- Exercise brief:
Reproduce the listing from the line containing "Image resolution: width=1332" through the line containing "coord(24,46)", requests included, offsetting every coordinate in the answers by +140. Leave out all other lines.

-- -- --

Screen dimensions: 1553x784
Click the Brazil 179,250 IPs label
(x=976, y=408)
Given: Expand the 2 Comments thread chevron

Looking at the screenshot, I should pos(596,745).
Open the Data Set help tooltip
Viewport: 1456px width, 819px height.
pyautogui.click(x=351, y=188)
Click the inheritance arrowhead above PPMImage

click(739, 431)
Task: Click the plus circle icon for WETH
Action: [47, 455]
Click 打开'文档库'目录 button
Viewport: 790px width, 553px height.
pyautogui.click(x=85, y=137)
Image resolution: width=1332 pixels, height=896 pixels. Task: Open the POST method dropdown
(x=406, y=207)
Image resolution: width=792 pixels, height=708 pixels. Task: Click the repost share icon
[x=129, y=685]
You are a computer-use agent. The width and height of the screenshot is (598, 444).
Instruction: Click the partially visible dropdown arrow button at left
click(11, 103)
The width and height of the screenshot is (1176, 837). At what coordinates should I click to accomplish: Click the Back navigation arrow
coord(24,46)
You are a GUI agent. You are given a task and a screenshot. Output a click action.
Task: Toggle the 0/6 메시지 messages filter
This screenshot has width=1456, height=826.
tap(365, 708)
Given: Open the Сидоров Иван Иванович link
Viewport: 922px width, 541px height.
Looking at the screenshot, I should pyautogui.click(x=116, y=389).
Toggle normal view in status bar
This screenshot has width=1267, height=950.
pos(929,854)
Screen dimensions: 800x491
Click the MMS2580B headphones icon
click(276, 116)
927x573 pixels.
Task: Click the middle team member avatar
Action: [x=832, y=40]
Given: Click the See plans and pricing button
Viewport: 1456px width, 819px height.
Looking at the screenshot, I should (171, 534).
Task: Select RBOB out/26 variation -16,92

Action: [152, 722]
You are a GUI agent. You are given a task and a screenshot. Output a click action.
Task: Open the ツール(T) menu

-- -- --

- Result of the exercise:
Image resolution: width=1332 pixels, height=896 pixels. Task: Open the POST method dropdown
(x=546, y=347)
Image resolution: width=792 pixels, height=708 pixels. Task: Click the repost share icon
[x=269, y=825]
You are a computer-use agent. The width and height of the screenshot is (598, 444).
Instruction: Click the partially visible dropdown arrow button at left
click(151, 243)
The width and height of the screenshot is (1176, 837). At what coordinates should I click to accomplish: Click the Back navigation arrow
coord(164,186)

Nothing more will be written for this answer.